Foliar-applied potassium phosphite treatments to manage Phytophthora root diseases are well studied (Jackson et al. 2000; Deliopoulos et al. 2010; Havlin and Schlegel 2021; Solla et al. 2021). Less research exists regarding root-zone applications of potassium phosphite fungicides to suppress aboveground Phytophthora disease, particularly in woody plants. The potential of root-zone applications to suppress above-ground Phytophthora disease is attractive due to reduced drift to non-target species and because both foliar and stem-injected treatments have potential to cause phytotoxicity (Hardy et al. 2001; Akinsanmi and Drenth 2013; Crane and Shearer 2014; Scott et al. 2016).

Phosphite products are often marketed and applied as fertilizers or “biostimulants” for purposes beyond disease suppression. Various literature reviews highlight multiple systems in which horticultural crop productivity and/or yield are improved by phosphite applications (Rickard 2000; Gómez-Merino and Trejo-Téllez 2015; Cataldo et al. 2022), and at least one study has shown a drought-tolerance priming effect of potassium phosphite application (Fleming et al. 2019). However, it has also been posited that the positive effects are more common in field studies where mitigation of root disease is a likely mechanism (Thao and Yamakawa 2009). Several reviews have also concluded that while a small amount of phosphite is slowly converted to phosphate in plants and soil, and thus available as a phosphorus nutrient source, application of phosphite as a phosphorous fertilizer is inappropriate (McDonald et al. 2001; Thao and Yamakawa 2009; Havlin and Schlegel 2021; Manghi et al. 2021), which is why numerous potassium phosphite products are marketed as 0-0-27 potassium fertilizers and not phosphorous fertilizers.

In this study, we focused on the systemic induction of resistance against foliar Phytophthora infection over time, and not on biostimulant, phosphorous, or potassium fertilization effects; these effects have been extensively studied and reported previously (Rickard 2000; McDonald et al. 2001; Thao and Yamakawa 2009; Gómez-Merino and Trejo-Téllez 2015; Havlin and Schlegel 2021; Manghi et al. 2021). We anticipated the induction of resistance to foliar Phytophthora infections to be universal across labels and formulations of potassium phosphite products based on previously reported mechanistic research on the mode of action of potassium phosphite in other host-Phytophthora pathosystems (Smillie et al. 1989; Guest and Grant 1991; Jackson et al. 2000; Daniel and Guest 2006; Pilbeam et al. 2011), as well as research specific to foliar infection by Phytophthora ramorum Werres, De Cock & Man in ‘t Veld in Rhododendron spp. (Nechwatal et al. 2010).

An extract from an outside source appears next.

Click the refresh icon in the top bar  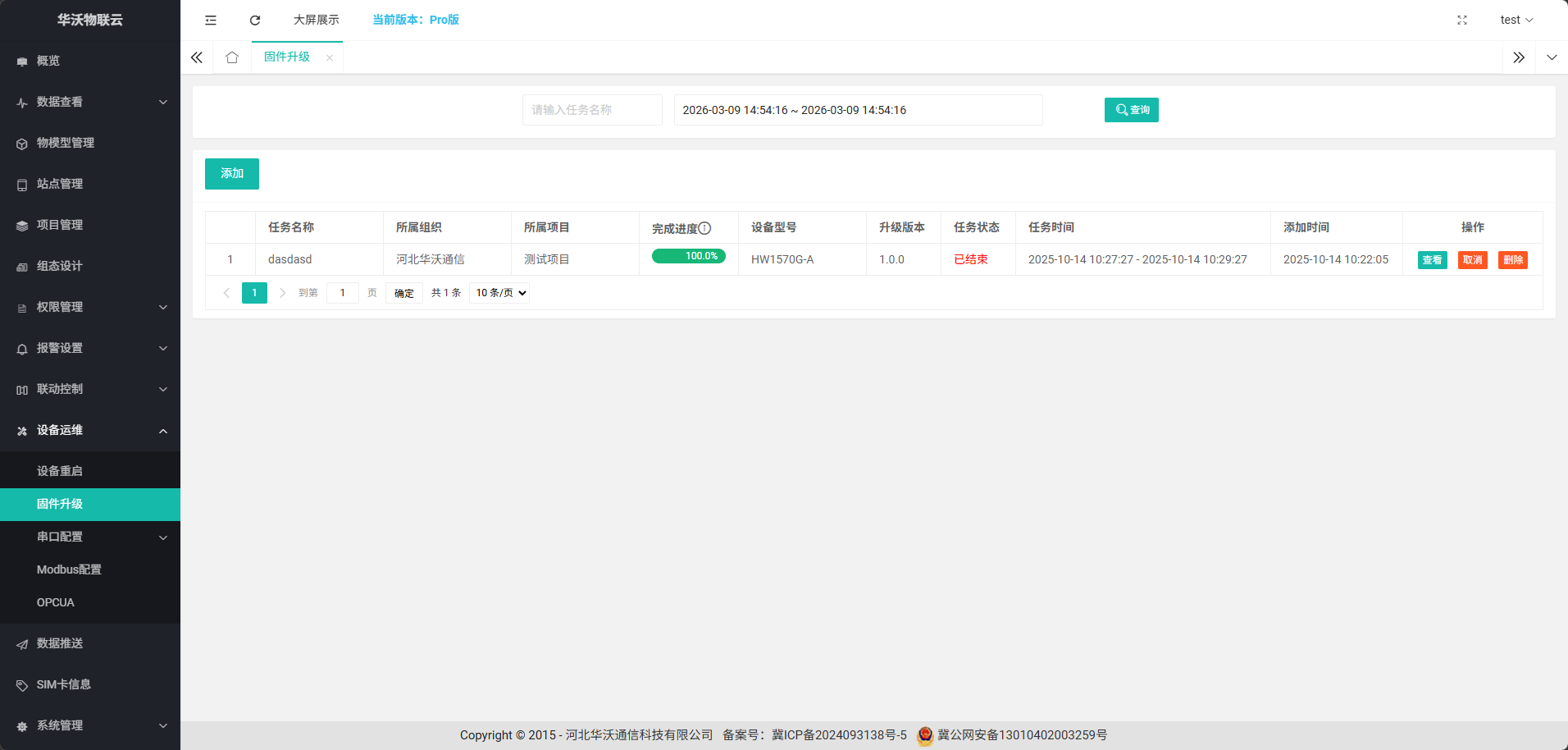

Few studies have investigated the comparative effects of different potassium phosphite formulations (Scott et al. 2015; Hua et al. 2022) with the goal of determining if different formulations, labeled as fungicide, fertilizer, or biostimulant, provide equal protection against Phytophthora infection. To our knowledge, this is the first study to compare the effects of liquid and dry formulations of potassium phosphite in a series of detached leaf assays over time where treatment area (root zone) is spatially separated from infection court (foliage).

Materials and Methods

Phosphite Products

Four phosphite products containing the active ingredient mono- and di-potassium salts of phosphorous acid were used in these experiments. These products were all applied to the soil as a drench or broadcast application to containerized (Experiment 1) or established field-grown (Experiment 2) Rhododendron plants according to the manufacturers’ recommendations (Table 1).

View this table:
Table 1.

Phosphite product manufacturer, formulation, product type, application method, and treatment rates for Experiment 1 and 2. ai (active ingredient).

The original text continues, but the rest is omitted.